The Tax Reform Act of 1969 forced America's private foundations to sell down any controlling stake they held in a business, so that a charity could not double as a way to keep a company in the family. There is one enormous exception hiding in plain sight, and it is one of the most admirable institutions in the country. A candy fortune, left in trust for orphaned and poor children, still controls the Hershey Company outright, casting roughly four-fifths of the vote at a public corporation while owning barely a quarter of its economics, and the law that forced every foundation to let go cannot touch it. This is the story of that trust: a genuinely good American story built on a quiet structural advantage. Everything below is from the filings and the record.
The man with no heirs
Milton Snavely Hershey was born on a Pennsylvania farm in 1857, left school around the fourth grade, and failed at candy-making twice before he succeeded, going bankrupt in Philadelphia in 1882 and failing again in New York within a few years (Hershey Community Archives; Wikipedia, "Milton S. Hershey").
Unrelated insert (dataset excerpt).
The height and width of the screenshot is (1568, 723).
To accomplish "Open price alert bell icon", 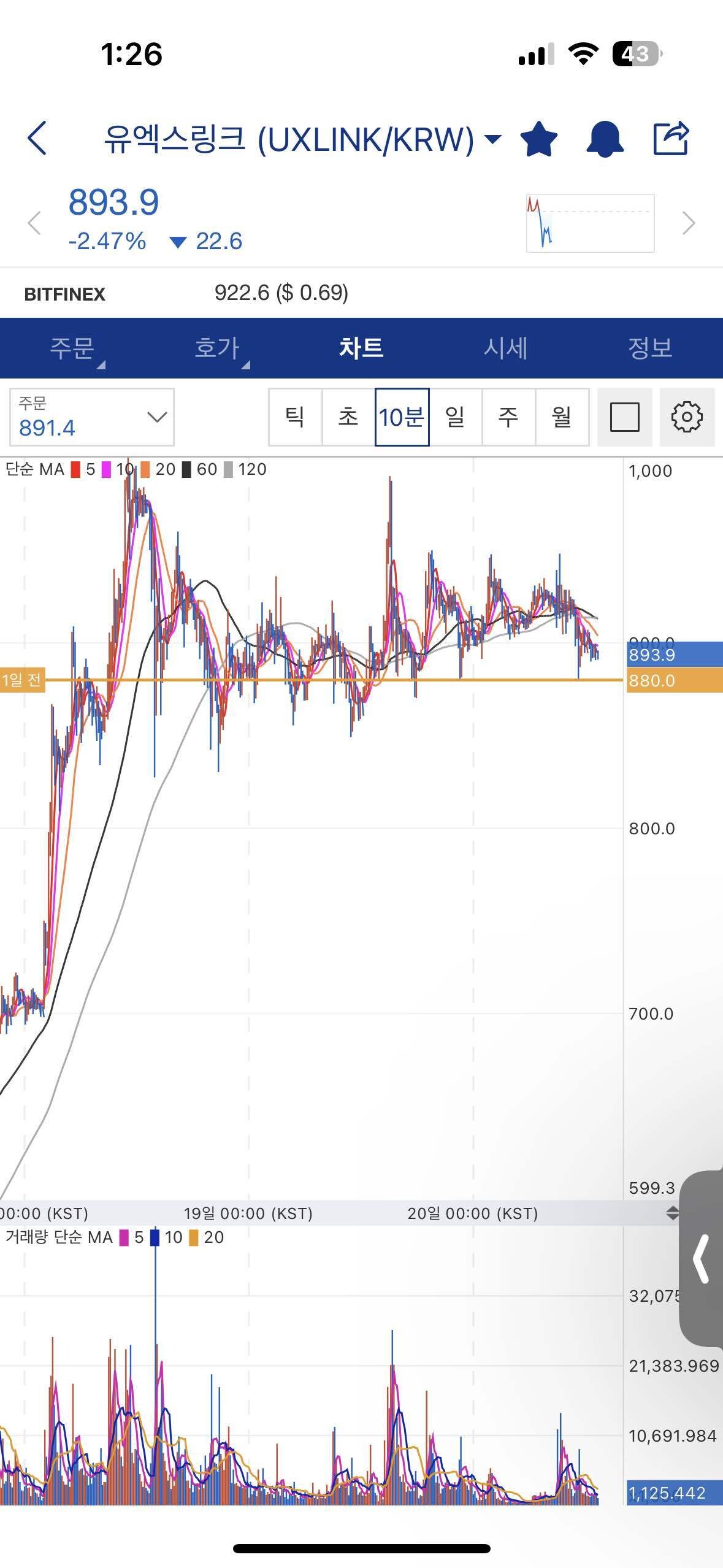I will coord(605,139).
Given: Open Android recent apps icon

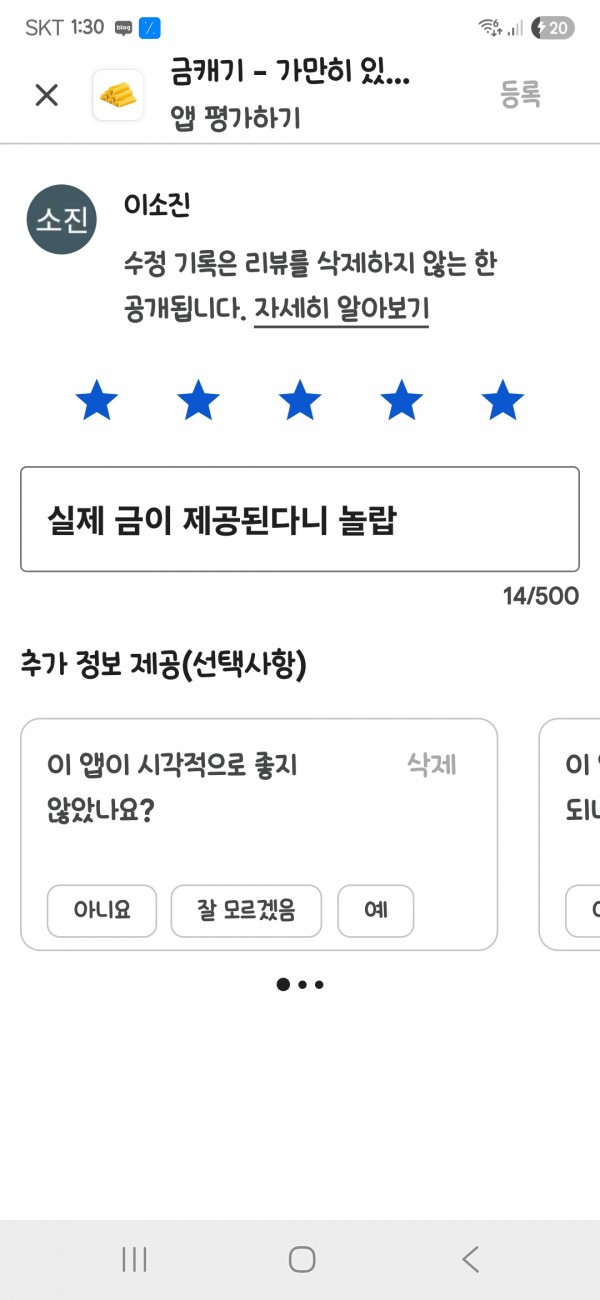Looking at the screenshot, I should click(x=134, y=1259).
What finally worked was caramel made with fresh milk, and then, after he saw German chocolate machinery at the 1893 world's fair in Chicago, milk chocolate at a price ordinary people could afford. He founded the Hershey Chocolate Company in 1894, sold the caramel business for $1 million in 1900, and built a model company town in the Derry Township farm fields, with worker housing, a park, and schools (Hershey Community Archives, milk chocolate; HersheyPA).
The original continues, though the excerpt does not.